What makes code easy to read is its information density. This is as much a cognitive psych measure as a engineering matter. All that Python and Haskell code where the whitespace is part of the syntax? A lot of people hate it, but the adoption of that practice is gaining traction. I strongly suspect that this is because it is easier for your eyes to perceive where one routine ends and where another begins.
There is a Goldilocks situation with regards to information density. Just like most people can optimally remember about 5-7 things at a time, we can optimally process information at a narrow range of rates, so the code should neither be too dense, nor too terse. If it is too dense, it's tricky. If it's too sparse, then you have to scroll through too much of it to get the idea of what it does, such that you may actually need your memory buffer in order to process it.
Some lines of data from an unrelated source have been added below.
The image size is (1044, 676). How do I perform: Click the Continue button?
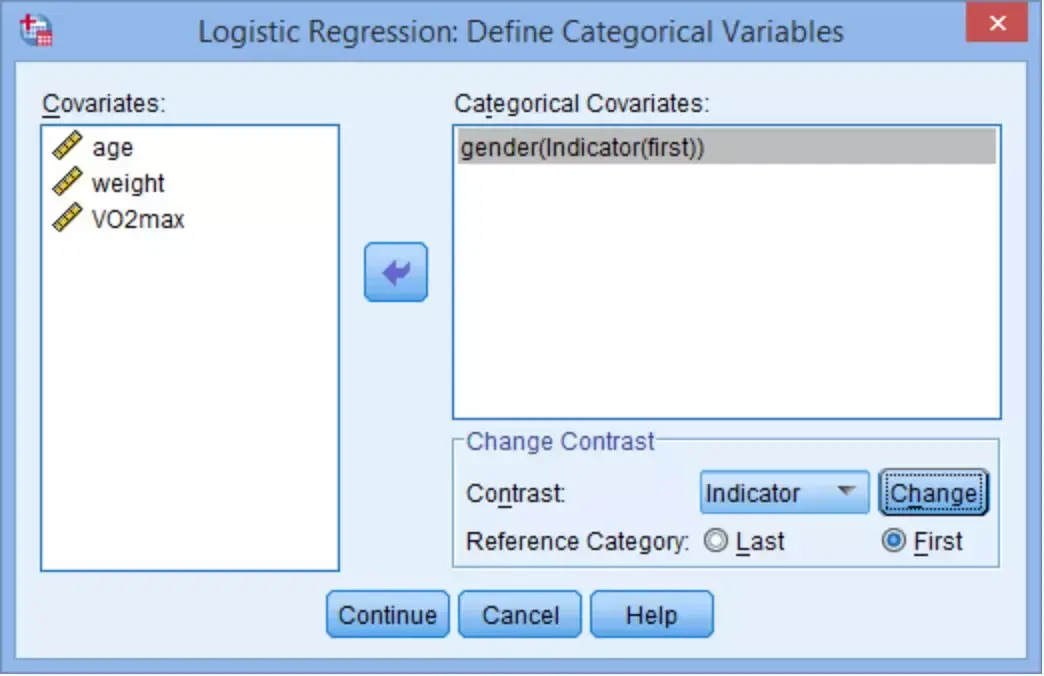coord(388,614)
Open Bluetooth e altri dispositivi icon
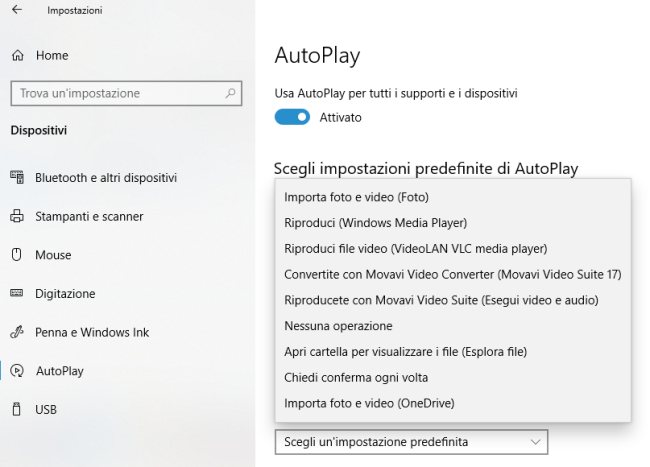This screenshot has height=467, width=650. [17, 177]
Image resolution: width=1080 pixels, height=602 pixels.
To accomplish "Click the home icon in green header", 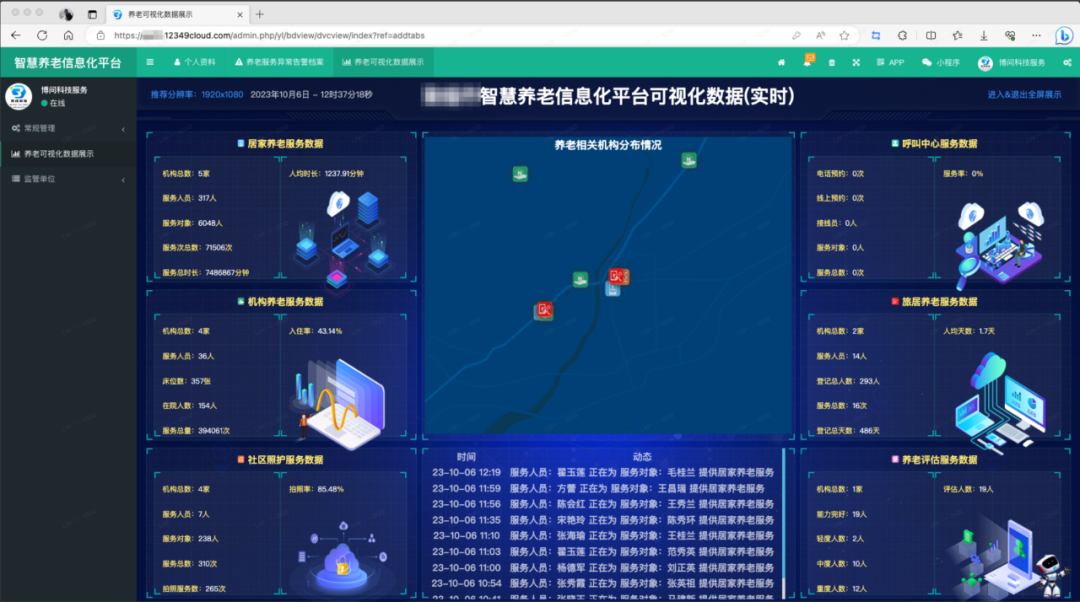I will 781,62.
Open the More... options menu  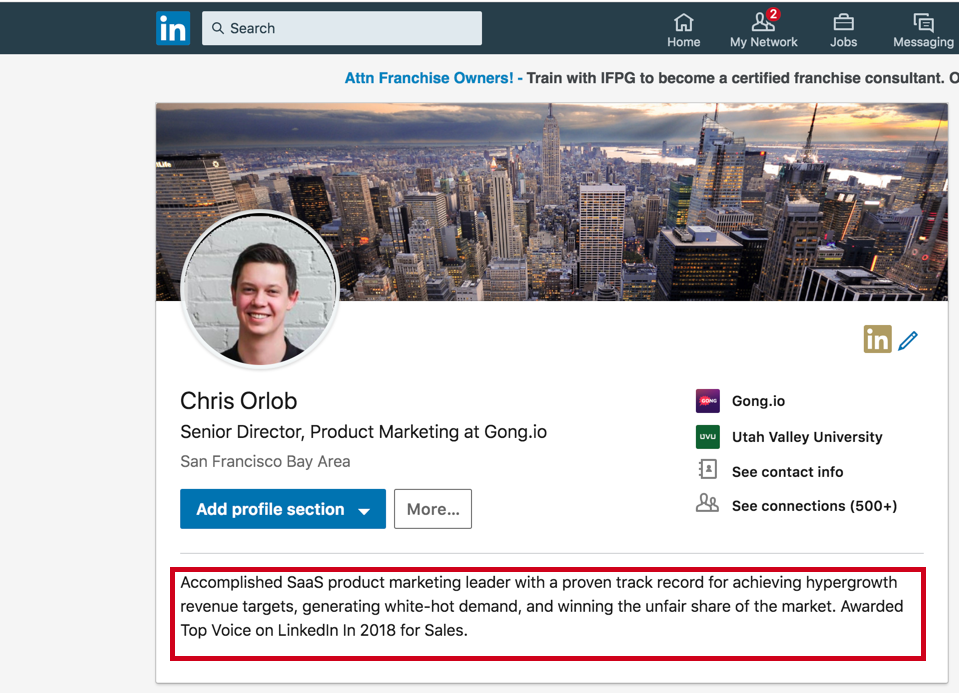432,509
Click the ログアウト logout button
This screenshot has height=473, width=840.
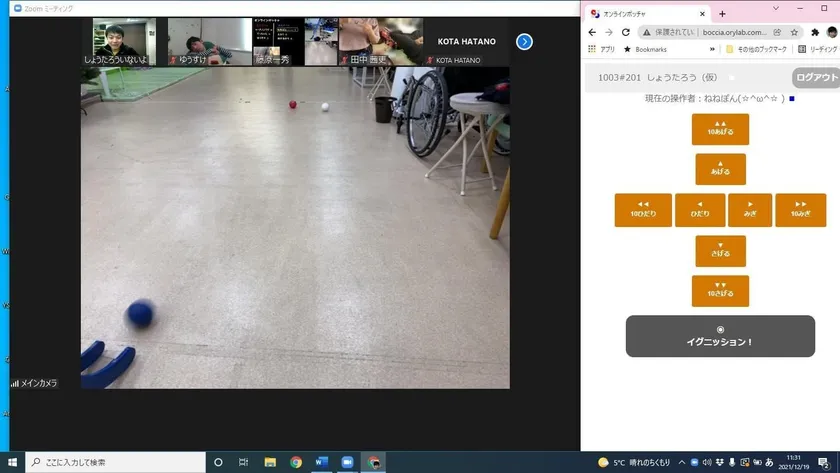pos(815,78)
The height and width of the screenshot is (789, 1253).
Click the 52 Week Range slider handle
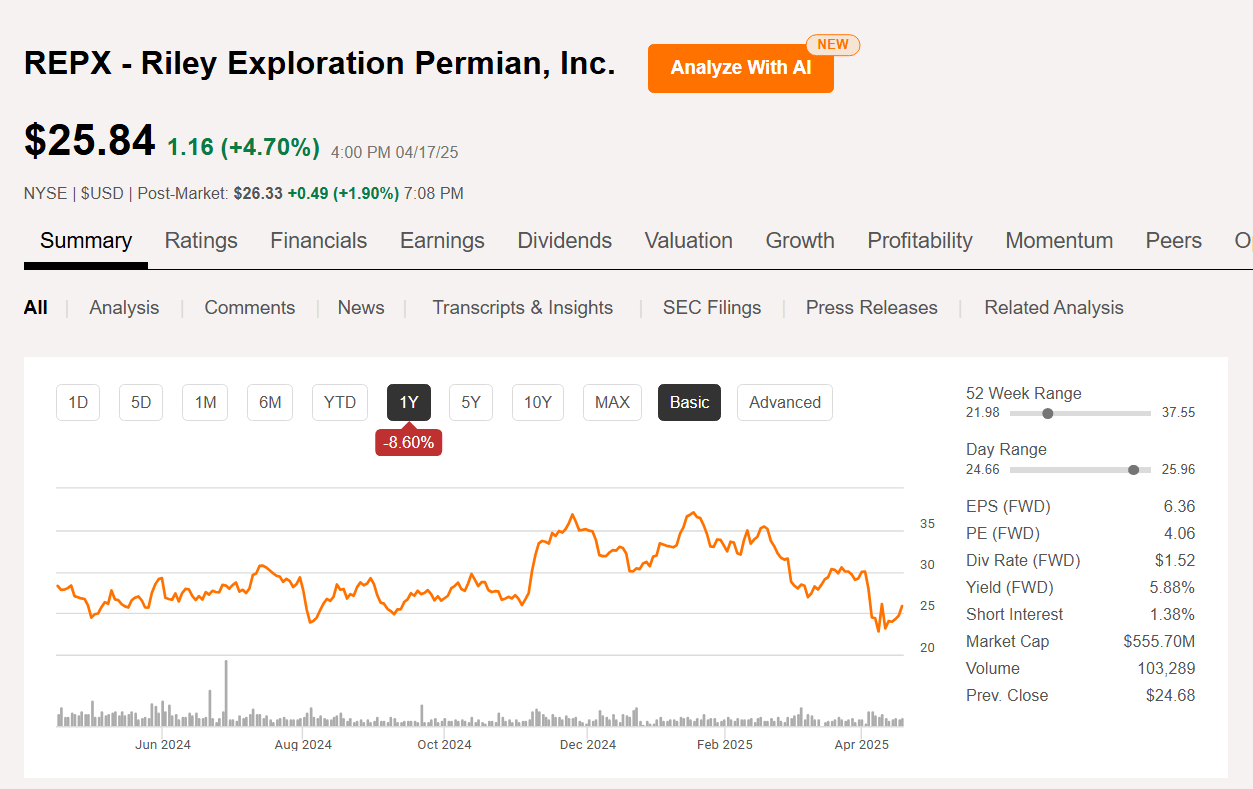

So how might we make some recommendations based on this and other tenets of Information Design?
Corner cases and nontrivial wrappers need to be kept track of, so they tally up into the 5-7 things you can keep in your memory buffer. No function or routine should have more than a few of these.
People perceive similar looking items to be similar in function, regardless of whether they are or not, so...
A. If you have a bunch of routines that are similar, they should be presented in list format.
B. Anytime you have something that is different, that breaks the pattern, you should separate it away with whitespace.
C. On the other hand, if all the routines are markedly different in function, it should also be ok to present them in listlike imperative style, so long as there aren't more than 5 or 6 of them at a time.
D. Those cascading nested Nothing/Just matches? Please don't. That should really be aligned imperative style, even if it means more lines will be necessary. The same reasoning goes for nested If/Else, but this is where Haskell's monads really shine through. If you are doing imperative work, it's much cleaner to write a wrapper, Bool -> m (), that escapes to the appropriate exception, and such a wrapper would be uneconomical in most other languages.
E. This applies particularly to all those pieces of code where you have some pure stuff being wrapped in something monadic, and the pure stuff could've stood on its own. Changes in purpose count towards information density, so in those cases where there actually is a separation between pure and monadic, it should be seen visually in the whitespace.
Anytime you have long lists of anything, please dump them elsewhere in their own file. People shouldn't have to switch gears within a single file. The information density of a single file should be relatively uniform, because information density is a meta variable.
More is less sometimes. Thanks to arrows, functors and monads, you can do all sorts of stuff with (.), <$>, second and return? Just because you can doesn't mean you shouldn't label it with intermediate terms. This applies to partial function applications especially. When you label it, people only have to remember the label, not the detail of the implementation. All that glue can obscure what something does.
Long lines that smack or exceed the 80-column limit are not terribly bad if they are either the function definition/args or the "return statement" (if you are using let..in syntax). Long lines, where they exist, should delimit the boundaries of a function, unless you are using where syntax, in which case they should just delimit the start of the function. Avoid multiple, consecutive long lines, because one long line is already visually attention grabbing. You can re-think the 80-column rule under these considerations.
That's all I can think of for now, but if you remember form follows function, then you should understand that what your code looks like to a non-programmer should reflect what it actually means, structurally, to you.